> _Исходный текст_:
○ ○ ○

18 сентября. Сегодня воскресенье, ясный, но довольно холодный день. Тем не менее с Женей Шишкиным пошли в город, затем много гуляли в сквере рядом с общежитием. Настроение у меня прекрасное, чего давно не было. «Литературная Россия» напечатала мой очерк о Блоке. Ребята хвалили. Особенно Юра Виськин. Он вообще всех хвалит. И это, по-моему, искренне, такой он человек. Его проза тоже неплоха. Но сейчас с такими темами, да еще в Москве, — не пробиться. Точнее — сегодня никому подобные повести и рассказы не нужны. Рынок, будь он неладен! Таких, как мы, и даром не хотят.
А лето, два месяца, что был в Пинске, пролетели довольно незаметно, буднично, неинтересно. Пропадал на речке, купался (весь июль было жарко), загорал на «старом пляже» (за ТЭЦ), в августе не вылезал из «ПВ». «Веснік», благодаря Сытину и Толкачеву, превратился в своеобразный клуб. Кого тут только не встречал, о чем только не говорили.

○ ○ ○

> _Исходные данные_:
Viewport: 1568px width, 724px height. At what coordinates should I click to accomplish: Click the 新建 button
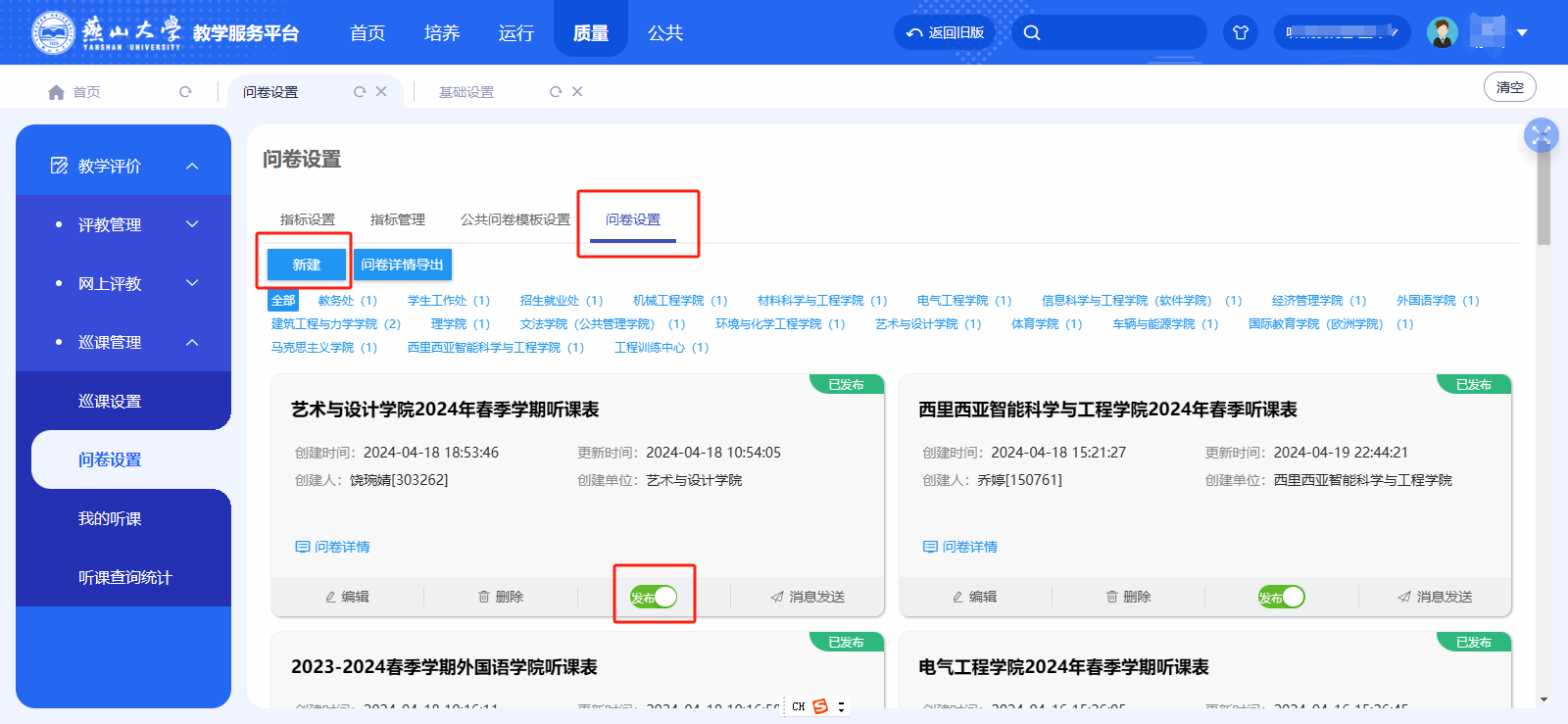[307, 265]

○ ○ ○

Воспроизведите без изменений отрывок из дневниковой записи: начните с того места, где стоят слова «А лето, два», и остановитесь после слов «только не говорили.».

А лето, два месяца, что был в Пинске, пролетели довольно незаметно, буднично, неинтересно. Пропадал на речке, купался (весь июль было жарко), загорал на «старом пляже» (за ТЭЦ), в августе не вылезал из «ПВ». «Веснік», благодаря Сытину и Толкачеву, превратился в своеобразный клуб. Кого тут только не встречал, о чем только не говорили.